Stars seem to be real popular in the upper mid-atlantic region...

I've got some I'd like to light up...


----------



## EJPHI (May 7, 2008)

Hey Erics,

Nice job on the lighting. Further south in Kalfornia it is nice to have spot lights that let you see the zombies and drug dealers in front of your house. Maybe you don't have to worry up there.

I like the star.

EJPHI


----------



## erics37 (May 7, 2009)

The stars just have a 7 watt night light bulb behind them in a "custom" luminaire I created :laughing:


----------



## FrunkSlammer (Aug 31, 2013)

Sea stars are awesome!


----------



## 10492 (Jan 4, 2010)

erics37 said:


>


I bet you want the can out of the middle of the window right about now, huh?


----------



## wildleg (Apr 12, 2009)

maybe it's just me, but the star on the right looks lower than the one on the left


----------



## erics37 (May 7, 2009)

Dnkldorf said:


> I bet you want the can out of the middle of the window right about now, huh?





erics37 said:


> *.....These lights don't get used very often but this summer when we're sitting out on the porch at night it will be cool.*


----------



## 8V71 (Dec 23, 2011)

wildleg said:


> maybe it's just me, but the star on the right looks lower than the one on the left


1" lower and 3" closer to the garage door but centered on the siding. :whistling2: :laughing:


----------



## erics37 (May 7, 2009)

8V71 said:


> 1" lower and 3" closer to the garage door but centered on the siding. :whistling2: :laughing:


Yeah there used to be some standard carriage lantern style lights on the garage.

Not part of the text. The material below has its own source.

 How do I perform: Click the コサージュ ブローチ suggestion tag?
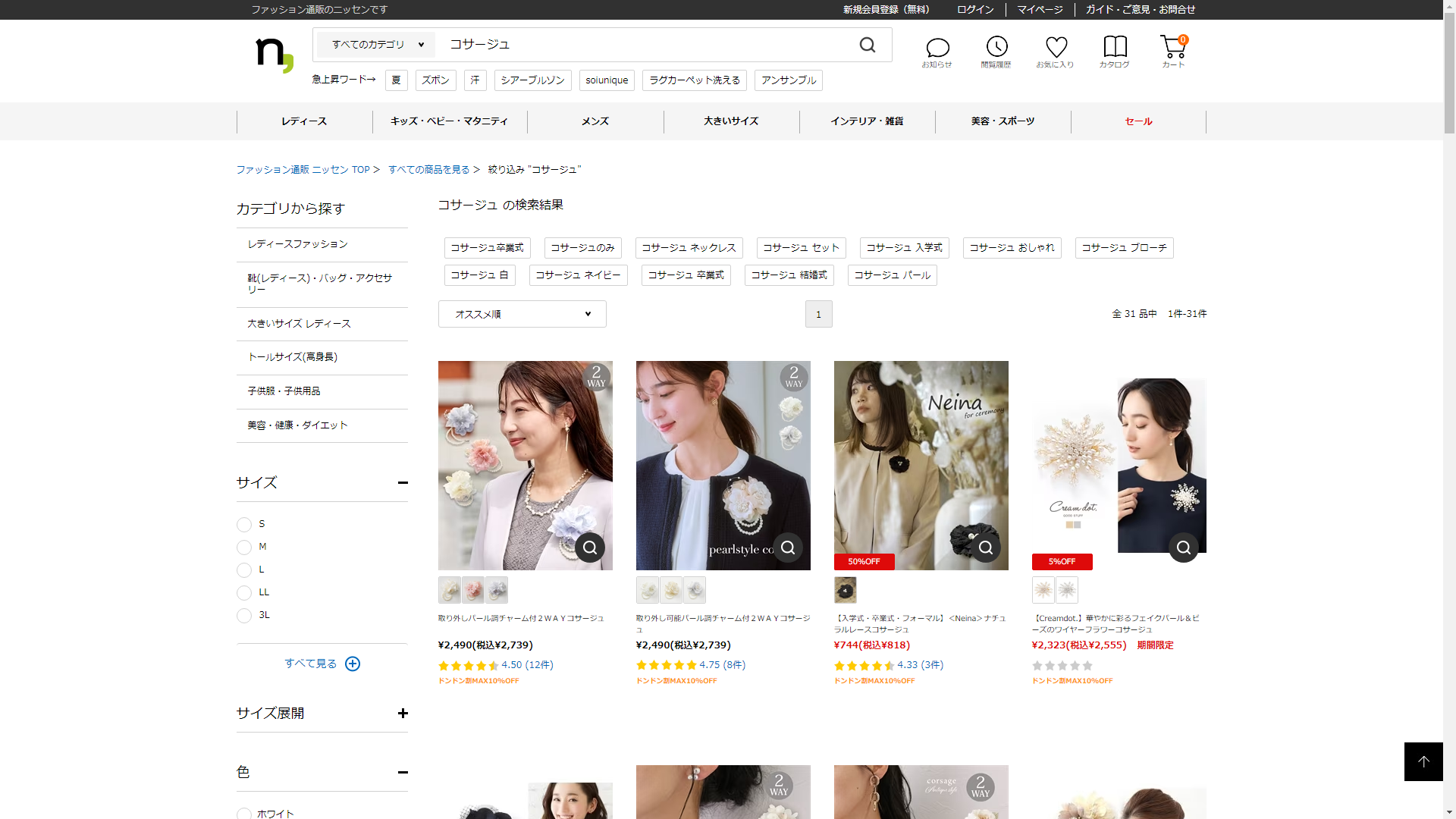[x=1124, y=248]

Whoever installed them obviously didn't own a tape measure. I thought about relocating them properly but then I'd have a hole in the plywood siding and I didn't want to patch it.

Someday I am going to pull off all the batting strips, tar paper the house, and put proper siding on it. When that happens I will fix the light locations. But for now, just me and every electrician that sees it will notice :laughing:

The center of the star barely covers the box so I didn't have much wiggle room. Oh well :thumbup:


----------



## CADPoint (Jul 5, 2007)

Probably not UL but been thinking of something like this.










sailboat supplier

Operates 9-16 Volt DC Systems
Rated @ 100,000 Hours of Service Life
Requires 1.25" Hole
Shock and Vibration Proof
Cool to the Touch
No Corrosion
Rated for Underwater Use
3 LEDs
1.82" x 1.85"
LED Color: White < getting white, linked RED...


----------



## erics37 (May 7, 2009)

CADPoint said:


> Probably not UL but been thinking of something like this.
> 
> 
> 
> ...


Hmm, very interesting! If they make a 120 volt version of that I might seriously consider putting them in there. As is, I have the stars running directly off a standard photocell and I don't want to deal with putting in a DC power supply and a relay. That would be getting pretty ridiculous for homemade decorative lights :laughing:

On Halloween I could switch the LEDs to red and rotate the stars a bit to make them inverted :whistling2:


----------



## wildleg (Apr 12, 2009)

erics37 said:


> Yeah there used to be some standard carriage lantern style lights on the garage. Whoever installed them obviously didn't own a tape measure. I thought about relocating them properly but then I'd have a hole in the plywood siding and I didn't want to patch it.
> 
> Someday I am going to pull off all the batting strips, tar paper the house, and put proper siding on it. When that happens I will fix the light locations. But for now, just me and every electrician that sees it will notice :laughing:
> 
> The center of the star barely covers the box so I didn't have much wiggle room. Oh well :thumbup:


as long as mama likes it, it's all good


----------